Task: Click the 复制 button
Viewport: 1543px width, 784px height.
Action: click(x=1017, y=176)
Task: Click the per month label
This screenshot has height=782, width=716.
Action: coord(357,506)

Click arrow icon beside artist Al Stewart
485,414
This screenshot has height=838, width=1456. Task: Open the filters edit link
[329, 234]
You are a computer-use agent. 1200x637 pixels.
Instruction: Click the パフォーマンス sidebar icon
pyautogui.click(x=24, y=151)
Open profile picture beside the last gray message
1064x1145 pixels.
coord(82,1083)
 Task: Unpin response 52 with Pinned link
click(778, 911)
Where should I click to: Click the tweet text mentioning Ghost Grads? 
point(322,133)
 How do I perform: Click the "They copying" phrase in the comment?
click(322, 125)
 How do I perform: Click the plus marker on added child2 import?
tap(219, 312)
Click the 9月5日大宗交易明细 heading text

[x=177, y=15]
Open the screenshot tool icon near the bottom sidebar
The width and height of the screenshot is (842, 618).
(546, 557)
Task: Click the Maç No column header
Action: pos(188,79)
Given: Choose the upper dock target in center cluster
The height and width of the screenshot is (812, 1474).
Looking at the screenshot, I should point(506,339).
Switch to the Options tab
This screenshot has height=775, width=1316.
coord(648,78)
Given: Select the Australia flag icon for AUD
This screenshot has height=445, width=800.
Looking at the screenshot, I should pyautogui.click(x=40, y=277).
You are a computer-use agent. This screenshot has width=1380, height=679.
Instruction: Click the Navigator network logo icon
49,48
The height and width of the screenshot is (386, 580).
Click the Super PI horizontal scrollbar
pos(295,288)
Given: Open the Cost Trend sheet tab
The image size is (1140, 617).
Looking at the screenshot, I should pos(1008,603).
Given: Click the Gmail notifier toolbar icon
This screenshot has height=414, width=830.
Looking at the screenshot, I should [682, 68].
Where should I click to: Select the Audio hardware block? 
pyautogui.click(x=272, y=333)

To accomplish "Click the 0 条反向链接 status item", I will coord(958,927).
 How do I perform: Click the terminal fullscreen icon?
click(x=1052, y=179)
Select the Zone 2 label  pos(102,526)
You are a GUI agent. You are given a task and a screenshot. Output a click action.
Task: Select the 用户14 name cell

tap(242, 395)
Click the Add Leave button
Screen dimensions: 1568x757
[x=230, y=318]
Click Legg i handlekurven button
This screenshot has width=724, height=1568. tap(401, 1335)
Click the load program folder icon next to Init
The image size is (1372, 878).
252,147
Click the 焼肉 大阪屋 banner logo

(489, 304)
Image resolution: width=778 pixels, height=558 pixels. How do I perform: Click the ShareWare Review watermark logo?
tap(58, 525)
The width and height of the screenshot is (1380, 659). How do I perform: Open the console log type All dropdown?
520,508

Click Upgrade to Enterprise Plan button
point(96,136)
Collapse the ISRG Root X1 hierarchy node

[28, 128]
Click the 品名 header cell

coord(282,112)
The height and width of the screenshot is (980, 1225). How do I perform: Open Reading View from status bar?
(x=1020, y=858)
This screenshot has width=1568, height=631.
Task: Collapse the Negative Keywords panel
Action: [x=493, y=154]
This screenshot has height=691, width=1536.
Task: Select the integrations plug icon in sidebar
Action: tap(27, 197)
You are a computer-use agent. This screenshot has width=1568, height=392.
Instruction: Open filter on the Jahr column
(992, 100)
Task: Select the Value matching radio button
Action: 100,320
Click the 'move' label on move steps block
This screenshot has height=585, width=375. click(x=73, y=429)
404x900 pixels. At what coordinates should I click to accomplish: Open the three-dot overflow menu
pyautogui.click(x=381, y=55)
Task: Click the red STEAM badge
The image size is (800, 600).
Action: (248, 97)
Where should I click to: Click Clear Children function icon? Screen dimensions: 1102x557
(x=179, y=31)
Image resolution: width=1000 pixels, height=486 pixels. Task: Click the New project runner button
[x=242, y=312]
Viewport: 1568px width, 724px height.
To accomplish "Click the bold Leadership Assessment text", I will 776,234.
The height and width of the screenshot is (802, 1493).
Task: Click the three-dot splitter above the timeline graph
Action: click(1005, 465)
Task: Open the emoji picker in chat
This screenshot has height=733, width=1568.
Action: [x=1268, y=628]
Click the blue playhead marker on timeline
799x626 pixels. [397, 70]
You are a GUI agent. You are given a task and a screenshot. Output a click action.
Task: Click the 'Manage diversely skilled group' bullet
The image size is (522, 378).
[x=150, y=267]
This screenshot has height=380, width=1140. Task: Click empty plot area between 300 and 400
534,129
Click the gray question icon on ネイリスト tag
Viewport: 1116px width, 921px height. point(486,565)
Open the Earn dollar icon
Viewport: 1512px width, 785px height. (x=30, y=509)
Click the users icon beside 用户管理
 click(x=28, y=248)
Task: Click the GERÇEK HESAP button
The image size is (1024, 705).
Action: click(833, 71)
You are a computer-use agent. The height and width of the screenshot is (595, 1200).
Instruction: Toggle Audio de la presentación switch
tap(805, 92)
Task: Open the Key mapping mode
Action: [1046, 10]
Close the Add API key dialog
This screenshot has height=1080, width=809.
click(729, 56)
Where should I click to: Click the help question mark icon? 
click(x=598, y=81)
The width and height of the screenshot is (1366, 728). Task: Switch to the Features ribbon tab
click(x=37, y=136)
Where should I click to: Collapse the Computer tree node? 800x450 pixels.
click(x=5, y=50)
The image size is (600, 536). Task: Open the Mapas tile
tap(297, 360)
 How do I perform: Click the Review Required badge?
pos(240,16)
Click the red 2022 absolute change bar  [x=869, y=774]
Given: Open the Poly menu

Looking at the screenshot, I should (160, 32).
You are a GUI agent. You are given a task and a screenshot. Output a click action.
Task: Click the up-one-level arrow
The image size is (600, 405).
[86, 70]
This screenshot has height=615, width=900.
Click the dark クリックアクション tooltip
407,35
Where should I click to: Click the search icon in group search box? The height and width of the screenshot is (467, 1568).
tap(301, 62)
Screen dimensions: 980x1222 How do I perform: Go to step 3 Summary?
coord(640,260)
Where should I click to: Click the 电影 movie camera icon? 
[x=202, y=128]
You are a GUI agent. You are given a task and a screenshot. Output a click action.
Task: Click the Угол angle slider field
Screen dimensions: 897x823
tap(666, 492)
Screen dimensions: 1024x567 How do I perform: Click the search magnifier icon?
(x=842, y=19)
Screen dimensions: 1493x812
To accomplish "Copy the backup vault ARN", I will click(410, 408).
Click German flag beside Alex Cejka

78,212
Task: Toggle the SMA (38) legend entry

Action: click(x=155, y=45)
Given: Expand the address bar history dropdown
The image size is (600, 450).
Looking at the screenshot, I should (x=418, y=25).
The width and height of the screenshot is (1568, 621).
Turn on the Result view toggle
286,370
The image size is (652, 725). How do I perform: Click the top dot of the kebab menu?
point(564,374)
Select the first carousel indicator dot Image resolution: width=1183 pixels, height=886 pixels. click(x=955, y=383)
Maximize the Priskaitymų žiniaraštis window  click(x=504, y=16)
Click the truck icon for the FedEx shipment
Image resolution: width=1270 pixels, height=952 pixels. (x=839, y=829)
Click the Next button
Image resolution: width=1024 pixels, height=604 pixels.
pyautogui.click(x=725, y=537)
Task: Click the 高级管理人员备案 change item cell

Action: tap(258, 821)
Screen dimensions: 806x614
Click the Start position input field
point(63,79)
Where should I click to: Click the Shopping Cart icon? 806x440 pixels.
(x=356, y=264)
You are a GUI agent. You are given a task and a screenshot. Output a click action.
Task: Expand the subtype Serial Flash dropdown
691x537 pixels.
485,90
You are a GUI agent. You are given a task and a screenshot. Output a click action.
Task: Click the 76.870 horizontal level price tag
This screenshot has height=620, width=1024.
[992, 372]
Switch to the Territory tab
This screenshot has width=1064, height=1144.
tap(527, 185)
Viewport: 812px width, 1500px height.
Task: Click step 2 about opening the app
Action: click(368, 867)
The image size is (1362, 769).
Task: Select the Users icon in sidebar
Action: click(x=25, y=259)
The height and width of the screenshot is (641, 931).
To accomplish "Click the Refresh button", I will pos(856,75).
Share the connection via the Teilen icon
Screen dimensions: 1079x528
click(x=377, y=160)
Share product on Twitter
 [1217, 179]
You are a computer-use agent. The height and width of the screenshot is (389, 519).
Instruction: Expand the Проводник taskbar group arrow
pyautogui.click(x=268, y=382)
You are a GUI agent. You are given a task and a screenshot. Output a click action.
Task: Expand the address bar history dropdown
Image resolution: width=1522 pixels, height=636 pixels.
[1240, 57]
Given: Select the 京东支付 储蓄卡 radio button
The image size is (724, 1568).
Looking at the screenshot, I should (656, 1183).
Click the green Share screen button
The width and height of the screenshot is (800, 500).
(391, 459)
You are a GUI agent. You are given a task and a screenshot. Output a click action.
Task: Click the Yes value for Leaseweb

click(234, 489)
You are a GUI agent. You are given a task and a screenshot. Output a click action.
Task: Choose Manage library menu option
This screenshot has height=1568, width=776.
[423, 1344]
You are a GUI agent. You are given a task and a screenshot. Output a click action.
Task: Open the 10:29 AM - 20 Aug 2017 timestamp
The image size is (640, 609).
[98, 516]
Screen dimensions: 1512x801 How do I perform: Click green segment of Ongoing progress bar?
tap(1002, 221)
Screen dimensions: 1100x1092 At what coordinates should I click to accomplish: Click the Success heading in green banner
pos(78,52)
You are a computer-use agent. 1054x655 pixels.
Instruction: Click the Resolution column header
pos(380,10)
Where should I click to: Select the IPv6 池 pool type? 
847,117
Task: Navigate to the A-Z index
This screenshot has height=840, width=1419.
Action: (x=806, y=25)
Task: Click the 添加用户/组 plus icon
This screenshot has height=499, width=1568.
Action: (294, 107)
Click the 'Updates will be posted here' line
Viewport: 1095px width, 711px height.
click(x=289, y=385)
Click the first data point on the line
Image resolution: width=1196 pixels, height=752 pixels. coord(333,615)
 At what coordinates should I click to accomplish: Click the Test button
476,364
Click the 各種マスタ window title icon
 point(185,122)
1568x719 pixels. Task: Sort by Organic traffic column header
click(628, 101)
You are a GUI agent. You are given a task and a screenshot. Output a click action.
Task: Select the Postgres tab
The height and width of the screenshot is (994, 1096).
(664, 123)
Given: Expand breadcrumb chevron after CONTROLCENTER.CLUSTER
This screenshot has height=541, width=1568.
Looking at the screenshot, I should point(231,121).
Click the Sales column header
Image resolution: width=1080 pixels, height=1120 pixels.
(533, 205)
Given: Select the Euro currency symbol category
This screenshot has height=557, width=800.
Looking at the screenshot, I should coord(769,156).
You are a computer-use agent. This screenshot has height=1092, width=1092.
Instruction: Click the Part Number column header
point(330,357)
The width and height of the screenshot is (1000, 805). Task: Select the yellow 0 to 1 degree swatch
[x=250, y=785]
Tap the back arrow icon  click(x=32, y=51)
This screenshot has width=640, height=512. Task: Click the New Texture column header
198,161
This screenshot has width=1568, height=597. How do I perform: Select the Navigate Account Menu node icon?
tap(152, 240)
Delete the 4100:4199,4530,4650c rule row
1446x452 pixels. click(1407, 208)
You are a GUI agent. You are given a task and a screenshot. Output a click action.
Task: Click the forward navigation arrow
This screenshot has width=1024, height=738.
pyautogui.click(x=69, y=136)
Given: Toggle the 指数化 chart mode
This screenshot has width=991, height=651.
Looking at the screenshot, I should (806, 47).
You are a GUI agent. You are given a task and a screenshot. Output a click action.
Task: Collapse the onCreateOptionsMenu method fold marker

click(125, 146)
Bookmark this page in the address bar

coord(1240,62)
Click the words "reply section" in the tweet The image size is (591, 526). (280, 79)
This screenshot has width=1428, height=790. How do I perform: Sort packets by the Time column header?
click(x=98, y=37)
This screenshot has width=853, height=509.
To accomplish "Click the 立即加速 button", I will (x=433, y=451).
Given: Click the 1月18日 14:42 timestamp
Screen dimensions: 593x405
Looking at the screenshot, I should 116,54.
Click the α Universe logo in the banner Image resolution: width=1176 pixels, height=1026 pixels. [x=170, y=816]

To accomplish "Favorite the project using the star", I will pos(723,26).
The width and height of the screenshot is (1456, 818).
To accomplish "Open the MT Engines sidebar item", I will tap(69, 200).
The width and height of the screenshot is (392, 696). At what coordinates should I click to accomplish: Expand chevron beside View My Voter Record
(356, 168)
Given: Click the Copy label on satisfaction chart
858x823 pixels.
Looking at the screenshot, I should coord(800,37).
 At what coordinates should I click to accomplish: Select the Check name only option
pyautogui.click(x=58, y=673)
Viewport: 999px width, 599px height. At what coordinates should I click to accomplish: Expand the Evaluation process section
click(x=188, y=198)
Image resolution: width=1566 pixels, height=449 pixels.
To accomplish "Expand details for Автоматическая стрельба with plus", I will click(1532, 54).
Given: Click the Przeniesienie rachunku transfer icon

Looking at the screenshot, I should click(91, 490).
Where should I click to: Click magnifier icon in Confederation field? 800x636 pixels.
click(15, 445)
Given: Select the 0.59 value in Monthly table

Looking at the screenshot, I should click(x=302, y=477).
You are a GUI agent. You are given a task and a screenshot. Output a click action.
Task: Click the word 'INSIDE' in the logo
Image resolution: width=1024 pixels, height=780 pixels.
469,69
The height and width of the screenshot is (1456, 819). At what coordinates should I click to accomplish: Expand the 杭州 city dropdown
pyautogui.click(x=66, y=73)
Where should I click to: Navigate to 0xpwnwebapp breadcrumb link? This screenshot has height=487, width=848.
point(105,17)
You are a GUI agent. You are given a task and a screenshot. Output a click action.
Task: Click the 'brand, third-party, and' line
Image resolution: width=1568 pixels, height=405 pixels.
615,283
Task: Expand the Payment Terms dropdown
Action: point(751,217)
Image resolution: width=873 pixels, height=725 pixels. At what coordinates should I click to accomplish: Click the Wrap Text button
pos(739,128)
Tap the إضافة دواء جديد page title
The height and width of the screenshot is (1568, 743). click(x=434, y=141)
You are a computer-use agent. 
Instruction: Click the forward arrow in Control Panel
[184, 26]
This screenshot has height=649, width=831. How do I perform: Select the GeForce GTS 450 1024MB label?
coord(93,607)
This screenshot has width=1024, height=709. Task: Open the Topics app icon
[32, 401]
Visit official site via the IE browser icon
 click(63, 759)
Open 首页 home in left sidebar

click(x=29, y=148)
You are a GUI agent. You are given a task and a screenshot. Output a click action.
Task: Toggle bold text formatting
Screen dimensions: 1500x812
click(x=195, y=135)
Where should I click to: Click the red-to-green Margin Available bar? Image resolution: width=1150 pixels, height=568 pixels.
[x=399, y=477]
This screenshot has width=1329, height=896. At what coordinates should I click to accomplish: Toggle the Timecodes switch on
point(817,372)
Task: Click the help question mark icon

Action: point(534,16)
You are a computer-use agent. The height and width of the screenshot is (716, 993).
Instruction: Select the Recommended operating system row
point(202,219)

========================

**TO DO**
Reproduce every line in the records above that contains the word "timestamp".

**SOLUTION BELOW**
Task: Open the 10:29 AM - 20 Aug 2017 timestamp
Given: Click the 1月18日 14:42 timestamp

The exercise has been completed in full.